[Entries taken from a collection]

■ ■ ■ ■ ■

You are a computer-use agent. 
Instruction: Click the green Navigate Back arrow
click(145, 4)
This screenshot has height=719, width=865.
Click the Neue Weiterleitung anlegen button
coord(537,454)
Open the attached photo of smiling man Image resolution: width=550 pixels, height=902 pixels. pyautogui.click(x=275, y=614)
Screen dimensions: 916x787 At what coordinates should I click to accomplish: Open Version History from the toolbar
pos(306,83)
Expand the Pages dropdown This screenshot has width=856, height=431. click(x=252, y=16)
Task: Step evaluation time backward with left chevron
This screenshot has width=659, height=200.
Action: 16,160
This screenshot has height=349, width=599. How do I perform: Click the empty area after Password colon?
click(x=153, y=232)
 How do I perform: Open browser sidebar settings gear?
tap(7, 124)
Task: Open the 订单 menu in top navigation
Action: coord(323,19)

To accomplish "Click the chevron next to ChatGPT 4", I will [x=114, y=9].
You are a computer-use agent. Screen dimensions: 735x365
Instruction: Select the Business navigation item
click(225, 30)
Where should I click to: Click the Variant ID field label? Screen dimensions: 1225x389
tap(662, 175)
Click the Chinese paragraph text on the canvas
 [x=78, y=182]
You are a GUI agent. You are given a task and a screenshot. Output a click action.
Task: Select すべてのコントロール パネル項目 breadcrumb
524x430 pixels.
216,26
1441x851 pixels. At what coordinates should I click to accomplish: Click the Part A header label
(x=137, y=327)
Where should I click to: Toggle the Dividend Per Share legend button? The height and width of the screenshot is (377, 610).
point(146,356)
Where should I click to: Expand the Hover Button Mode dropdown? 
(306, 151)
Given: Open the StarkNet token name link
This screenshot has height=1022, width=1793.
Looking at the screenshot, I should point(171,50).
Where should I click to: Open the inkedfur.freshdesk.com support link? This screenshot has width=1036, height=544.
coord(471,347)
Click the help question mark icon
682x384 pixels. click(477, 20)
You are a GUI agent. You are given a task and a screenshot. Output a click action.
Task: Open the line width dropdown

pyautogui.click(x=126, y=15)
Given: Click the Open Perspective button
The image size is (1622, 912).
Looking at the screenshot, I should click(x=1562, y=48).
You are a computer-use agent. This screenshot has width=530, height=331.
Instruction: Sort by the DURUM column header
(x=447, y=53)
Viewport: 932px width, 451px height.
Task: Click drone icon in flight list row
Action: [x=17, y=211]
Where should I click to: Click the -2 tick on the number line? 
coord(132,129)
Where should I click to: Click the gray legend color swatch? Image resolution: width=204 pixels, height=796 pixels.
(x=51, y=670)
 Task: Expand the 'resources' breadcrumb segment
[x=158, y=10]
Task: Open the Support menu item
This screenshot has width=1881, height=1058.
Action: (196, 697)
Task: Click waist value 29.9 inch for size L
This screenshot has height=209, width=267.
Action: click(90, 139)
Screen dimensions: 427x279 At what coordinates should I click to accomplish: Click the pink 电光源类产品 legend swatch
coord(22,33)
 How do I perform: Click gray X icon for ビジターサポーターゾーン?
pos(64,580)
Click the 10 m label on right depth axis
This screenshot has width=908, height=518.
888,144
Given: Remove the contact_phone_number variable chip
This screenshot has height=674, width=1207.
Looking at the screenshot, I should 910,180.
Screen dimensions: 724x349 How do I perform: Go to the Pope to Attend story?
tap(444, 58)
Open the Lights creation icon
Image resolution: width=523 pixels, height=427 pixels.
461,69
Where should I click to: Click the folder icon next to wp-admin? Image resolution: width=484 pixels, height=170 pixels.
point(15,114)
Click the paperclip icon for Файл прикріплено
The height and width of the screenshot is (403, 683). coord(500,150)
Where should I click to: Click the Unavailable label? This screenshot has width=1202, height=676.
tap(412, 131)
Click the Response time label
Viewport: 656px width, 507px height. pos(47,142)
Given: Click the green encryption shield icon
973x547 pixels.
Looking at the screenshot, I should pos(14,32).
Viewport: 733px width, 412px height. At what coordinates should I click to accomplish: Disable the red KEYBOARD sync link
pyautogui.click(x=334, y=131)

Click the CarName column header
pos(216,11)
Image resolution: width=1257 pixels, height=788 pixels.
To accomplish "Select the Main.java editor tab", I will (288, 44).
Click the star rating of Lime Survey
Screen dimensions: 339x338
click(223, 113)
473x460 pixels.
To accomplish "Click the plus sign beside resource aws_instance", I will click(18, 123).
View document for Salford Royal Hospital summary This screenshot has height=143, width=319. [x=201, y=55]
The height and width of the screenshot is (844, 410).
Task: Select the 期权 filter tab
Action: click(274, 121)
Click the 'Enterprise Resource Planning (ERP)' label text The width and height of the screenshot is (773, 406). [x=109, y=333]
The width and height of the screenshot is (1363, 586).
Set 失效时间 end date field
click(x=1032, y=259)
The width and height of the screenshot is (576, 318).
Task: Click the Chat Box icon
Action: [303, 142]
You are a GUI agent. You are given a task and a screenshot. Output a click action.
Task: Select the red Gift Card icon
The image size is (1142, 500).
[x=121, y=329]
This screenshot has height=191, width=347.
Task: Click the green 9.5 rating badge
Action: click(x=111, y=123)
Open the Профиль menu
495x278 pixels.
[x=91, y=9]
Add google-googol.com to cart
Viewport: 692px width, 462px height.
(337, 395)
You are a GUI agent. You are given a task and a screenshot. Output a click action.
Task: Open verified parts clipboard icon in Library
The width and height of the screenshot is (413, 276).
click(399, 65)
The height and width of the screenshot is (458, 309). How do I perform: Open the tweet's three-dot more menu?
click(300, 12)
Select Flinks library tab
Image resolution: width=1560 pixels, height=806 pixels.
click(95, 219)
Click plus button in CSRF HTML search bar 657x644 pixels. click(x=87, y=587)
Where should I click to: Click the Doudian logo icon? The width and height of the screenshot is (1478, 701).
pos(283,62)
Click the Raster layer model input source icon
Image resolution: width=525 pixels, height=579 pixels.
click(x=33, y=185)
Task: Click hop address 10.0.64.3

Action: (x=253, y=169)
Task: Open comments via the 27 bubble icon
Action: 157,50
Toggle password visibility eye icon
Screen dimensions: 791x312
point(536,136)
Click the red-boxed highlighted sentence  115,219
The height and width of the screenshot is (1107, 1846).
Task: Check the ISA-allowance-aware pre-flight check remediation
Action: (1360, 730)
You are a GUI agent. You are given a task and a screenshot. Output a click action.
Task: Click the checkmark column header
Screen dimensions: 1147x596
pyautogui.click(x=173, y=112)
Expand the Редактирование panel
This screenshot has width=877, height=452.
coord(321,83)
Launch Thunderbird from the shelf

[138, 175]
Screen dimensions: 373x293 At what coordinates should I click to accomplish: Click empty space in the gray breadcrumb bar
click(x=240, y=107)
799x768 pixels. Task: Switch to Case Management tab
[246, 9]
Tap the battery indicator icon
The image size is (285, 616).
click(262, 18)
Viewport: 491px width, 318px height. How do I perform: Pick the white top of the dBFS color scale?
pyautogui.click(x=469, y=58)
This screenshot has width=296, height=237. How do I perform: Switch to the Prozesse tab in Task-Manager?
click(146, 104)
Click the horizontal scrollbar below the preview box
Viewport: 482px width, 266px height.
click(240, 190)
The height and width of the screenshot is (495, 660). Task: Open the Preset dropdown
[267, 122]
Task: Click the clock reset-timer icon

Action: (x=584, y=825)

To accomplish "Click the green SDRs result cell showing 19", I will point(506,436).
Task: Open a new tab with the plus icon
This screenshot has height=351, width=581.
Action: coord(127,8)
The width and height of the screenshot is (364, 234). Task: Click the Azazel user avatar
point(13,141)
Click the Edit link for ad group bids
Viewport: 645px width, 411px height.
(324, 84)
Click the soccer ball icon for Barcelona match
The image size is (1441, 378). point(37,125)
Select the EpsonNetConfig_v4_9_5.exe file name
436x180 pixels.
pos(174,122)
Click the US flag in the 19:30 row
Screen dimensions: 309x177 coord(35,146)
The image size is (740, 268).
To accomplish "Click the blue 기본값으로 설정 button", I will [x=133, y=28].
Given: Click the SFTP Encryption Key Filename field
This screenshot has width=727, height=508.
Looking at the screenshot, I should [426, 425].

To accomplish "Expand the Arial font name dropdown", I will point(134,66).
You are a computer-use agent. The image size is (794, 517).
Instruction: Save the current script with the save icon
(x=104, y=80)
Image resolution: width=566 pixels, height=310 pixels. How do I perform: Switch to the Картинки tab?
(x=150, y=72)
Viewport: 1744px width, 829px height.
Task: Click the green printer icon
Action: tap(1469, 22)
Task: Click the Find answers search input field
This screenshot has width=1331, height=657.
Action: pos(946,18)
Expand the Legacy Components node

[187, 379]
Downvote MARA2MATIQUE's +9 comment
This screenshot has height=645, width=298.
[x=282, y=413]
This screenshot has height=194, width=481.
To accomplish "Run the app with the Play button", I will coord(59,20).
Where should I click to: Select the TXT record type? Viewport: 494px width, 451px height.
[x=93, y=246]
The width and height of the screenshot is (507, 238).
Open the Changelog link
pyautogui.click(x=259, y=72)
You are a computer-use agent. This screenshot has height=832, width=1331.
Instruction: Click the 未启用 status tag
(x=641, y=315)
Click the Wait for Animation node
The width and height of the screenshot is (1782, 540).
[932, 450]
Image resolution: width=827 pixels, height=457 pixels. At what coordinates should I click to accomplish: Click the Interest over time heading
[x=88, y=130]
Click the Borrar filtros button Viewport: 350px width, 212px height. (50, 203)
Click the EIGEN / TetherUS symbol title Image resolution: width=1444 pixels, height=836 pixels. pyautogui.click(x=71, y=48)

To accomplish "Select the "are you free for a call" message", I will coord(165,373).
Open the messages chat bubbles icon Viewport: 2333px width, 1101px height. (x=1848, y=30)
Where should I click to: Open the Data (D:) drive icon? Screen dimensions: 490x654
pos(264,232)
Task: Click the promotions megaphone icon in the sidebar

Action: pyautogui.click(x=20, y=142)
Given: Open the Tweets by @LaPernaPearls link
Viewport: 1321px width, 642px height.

■ ■ ■ ■ ■

Brief: Rewrite the stretch of the listing from its start through the line containing "(x=137, y=327)", replacing "Instruction" with "Directive" and leaving everything else unchanged.

Result of this exercise:
You are a computer-use agent. 
Directive: Click the green Navigate Back arrow
click(145, 4)
This screenshot has height=719, width=865.
Click the Neue Weiterleitung anlegen button
coord(537,454)
Open the attached photo of smiling man Image resolution: width=550 pixels, height=902 pixels. pyautogui.click(x=275, y=614)
Screen dimensions: 916x787 At what coordinates should I click to accomplish: Open Version History from the toolbar
pos(306,83)
Expand the Pages dropdown This screenshot has width=856, height=431. click(x=252, y=16)
Task: Step evaluation time backward with left chevron
This screenshot has width=659, height=200.
Action: 16,160
This screenshot has height=349, width=599. How do I perform: Click the empty area after Password colon?
click(x=153, y=232)
 How do I perform: Open browser sidebar settings gear?
tap(7, 124)
Task: Open the 订单 menu in top navigation
Action: coord(323,19)

To accomplish "Click the chevron next to ChatGPT 4", I will [x=114, y=9].
You are a computer-use agent. Screen dimensions: 735x365
Directive: Select the Business navigation item
click(225, 30)
Where should I click to: Click the Variant ID field label? Screen dimensions: 1225x389
tap(662, 175)
Click the Chinese paragraph text on the canvas
 [x=78, y=182]
You are a GUI agent. You are given a task and a screenshot. Output a click action.
Task: Select すべてのコントロール パネル項目 breadcrumb
524x430 pixels.
216,26
1441x851 pixels. At what coordinates should I click to accomplish: Click the Part A header label
(x=137, y=327)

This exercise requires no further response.